▶ **TRECHO FORNECIDO**:
------------------------

Há 10 anos, o Brasil se lançava no mercado de cannabis medicinal. Com um início meio nebuloso, o uso da planta era considerado, à época, como parte de um tratamento alternativo para aqueles pacientes que haviam tentado de tudo em termos de medicamentos tradicionais. A partir daí, seu uso tornou-se mais popular, mas ainda enfrenta certo estranhamento, até mesmo da classe médica brasileira. Segundo a Associação Médica Brasileira (AMB), atualmente 430 mil brasileiros realizam terapia à base da cannabis medicinal no Brasil — no caso, o canabidiol e o tetrahidrocanabinol (principais formas da cannabis em sua apresentação clínica) —, e a tendência é de que esse número cresça nos próximos anos.
Levantamento apresentado pelo Grupo Conaes Brasil, instituição especializada no ensino médico, mostrou a grande dificuldade por parte dos médicos em prescrever receitas contendo a substância, o que, consequentemente, leva à subutilização do tratamento. Talvez por desconhecimento, uma vez que não há, na grade curricular da maioria das faculdades de medicina, aulas específicas sobre a prescrição dos componentes da planta. Talvez pelo descrédito que a cannabis ainda suscita como alternativa terapêutica segura e eficaz, é o que leva parte dos médicos a ficar insegura quanto à indicação. E talvez pelos altos preços dos medicamentos — um tubo custa entre R$ 1 mil e R$ 1,5 mil nas farmácias —, o que afasta o cidadão comum por questões financeiras.

------------------------

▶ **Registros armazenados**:

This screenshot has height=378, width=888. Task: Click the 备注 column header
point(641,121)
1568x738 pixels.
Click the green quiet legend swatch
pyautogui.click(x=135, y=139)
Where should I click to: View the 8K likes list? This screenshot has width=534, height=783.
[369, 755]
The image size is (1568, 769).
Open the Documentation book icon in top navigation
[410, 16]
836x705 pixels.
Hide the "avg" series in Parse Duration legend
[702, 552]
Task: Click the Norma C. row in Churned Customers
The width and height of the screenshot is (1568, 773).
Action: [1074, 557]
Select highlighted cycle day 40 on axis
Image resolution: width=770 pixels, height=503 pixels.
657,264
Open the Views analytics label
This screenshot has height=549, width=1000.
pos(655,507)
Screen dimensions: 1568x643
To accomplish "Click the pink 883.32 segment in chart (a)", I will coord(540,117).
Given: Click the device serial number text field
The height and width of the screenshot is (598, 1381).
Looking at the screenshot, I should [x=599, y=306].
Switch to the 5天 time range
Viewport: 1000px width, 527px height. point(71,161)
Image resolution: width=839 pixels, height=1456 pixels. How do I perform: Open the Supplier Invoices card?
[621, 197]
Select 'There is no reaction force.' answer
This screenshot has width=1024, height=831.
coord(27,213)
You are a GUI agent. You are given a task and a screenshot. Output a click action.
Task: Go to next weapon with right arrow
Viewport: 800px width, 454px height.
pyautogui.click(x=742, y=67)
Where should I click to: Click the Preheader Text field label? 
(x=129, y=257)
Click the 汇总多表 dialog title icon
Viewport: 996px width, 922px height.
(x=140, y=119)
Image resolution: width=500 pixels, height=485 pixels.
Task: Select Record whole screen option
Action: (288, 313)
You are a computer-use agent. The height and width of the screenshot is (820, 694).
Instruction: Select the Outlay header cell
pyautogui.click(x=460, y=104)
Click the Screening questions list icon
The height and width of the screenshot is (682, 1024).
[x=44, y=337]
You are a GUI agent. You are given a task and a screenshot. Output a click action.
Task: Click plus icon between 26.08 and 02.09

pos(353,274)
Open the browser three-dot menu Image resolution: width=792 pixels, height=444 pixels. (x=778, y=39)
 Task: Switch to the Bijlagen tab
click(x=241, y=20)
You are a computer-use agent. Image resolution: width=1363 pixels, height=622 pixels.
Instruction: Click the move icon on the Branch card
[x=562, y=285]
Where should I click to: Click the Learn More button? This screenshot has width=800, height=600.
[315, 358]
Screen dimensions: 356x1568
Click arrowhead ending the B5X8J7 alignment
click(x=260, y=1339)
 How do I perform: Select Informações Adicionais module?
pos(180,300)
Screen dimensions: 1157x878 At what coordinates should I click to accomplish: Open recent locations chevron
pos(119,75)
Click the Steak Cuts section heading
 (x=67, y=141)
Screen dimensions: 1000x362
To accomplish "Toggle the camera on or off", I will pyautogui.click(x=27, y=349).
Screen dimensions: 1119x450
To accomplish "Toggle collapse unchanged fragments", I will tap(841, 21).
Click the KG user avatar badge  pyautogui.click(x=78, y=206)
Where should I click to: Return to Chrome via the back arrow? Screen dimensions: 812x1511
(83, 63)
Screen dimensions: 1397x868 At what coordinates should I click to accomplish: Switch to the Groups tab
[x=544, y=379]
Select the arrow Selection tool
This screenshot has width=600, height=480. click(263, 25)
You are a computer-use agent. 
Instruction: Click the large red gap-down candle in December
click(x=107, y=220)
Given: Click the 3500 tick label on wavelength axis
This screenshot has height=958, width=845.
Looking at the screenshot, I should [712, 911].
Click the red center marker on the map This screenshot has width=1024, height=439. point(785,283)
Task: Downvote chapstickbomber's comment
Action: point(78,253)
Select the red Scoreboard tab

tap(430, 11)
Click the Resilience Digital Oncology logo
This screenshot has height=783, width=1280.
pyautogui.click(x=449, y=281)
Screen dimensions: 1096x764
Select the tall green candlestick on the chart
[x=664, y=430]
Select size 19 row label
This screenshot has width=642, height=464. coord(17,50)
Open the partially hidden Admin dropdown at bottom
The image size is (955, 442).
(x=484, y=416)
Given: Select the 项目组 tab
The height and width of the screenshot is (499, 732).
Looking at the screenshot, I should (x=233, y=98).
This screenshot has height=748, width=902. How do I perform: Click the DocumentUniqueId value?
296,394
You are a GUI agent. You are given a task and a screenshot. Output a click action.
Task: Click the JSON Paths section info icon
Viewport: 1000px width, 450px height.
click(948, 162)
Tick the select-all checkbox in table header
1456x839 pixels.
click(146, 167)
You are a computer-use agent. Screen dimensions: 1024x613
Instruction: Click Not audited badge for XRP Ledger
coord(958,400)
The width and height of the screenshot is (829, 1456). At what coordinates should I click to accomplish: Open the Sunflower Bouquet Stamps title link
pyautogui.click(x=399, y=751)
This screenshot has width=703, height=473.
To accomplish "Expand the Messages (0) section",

------------------------

Escreva a continuação do texto sobre a cannabis medicinal no Brasil, começando logo após a última frase apresentada.

▶ **RESPOSTA ESCRITA**:
Em dezembro, o governo de São Paulo publicou a regulamentação da lei que prevê o fornecimento de remédios à base de cannabis medicinal pelo Sistema Único de Saúde (SUS) no estado. O fornecimento foi iniciado no mês passado. Entre as capitais, além de São Paulo, apenas os vereadores de Cuiabá (MT) iniciaram uma votação para aprovar um projeto de lei regulamentando o repasse aos pacientes do SUS.
A partir de pesquisas e estudos desenvolvidos pelas maiores universidades do mundo, em parceria com centros médicos internacionais, a cannabis medicinal tem se mostrado eficaz no tratamento de diversas enfermidades, a exemplo de dores crônicas, como neuropatia, fibromialgia, na epilepsia refratária, na esclerose múltipla e em determinadas condições como mal-estar decorrente de quimioterapia, entre outras tantas doenças genéticas raras.
Na próxima terça-feira (25), 200 autoridades médicas e não médicas se reunirão em São Paulo para a quarta edição do We Need to Talk About Cannabis (WNTC), congresso que discutirá "os principais aspectos relacionados à legislação, políticas públicas, pesquisa e inovação neste campo em constante evolução e que tem o Brasil como protagonista". Espera-se a participação do secretário de Ciência, Tecnologia, Inovação e Insumos Estratégicos em Saúde, Carlos Gadelha, além de professores da Universidade Federal de São Paulo (Unifesp) e de representantes da Associação Brasileira da Indústria de Insumos Farmacêuticos (Abiquifi) e do Conselho Federal de Química. A expectativa é de que iniciativas como essa amadurecem e facilitem o acesso dos pacientes que necessitam de tratamento com medicamentos à base de cannabis.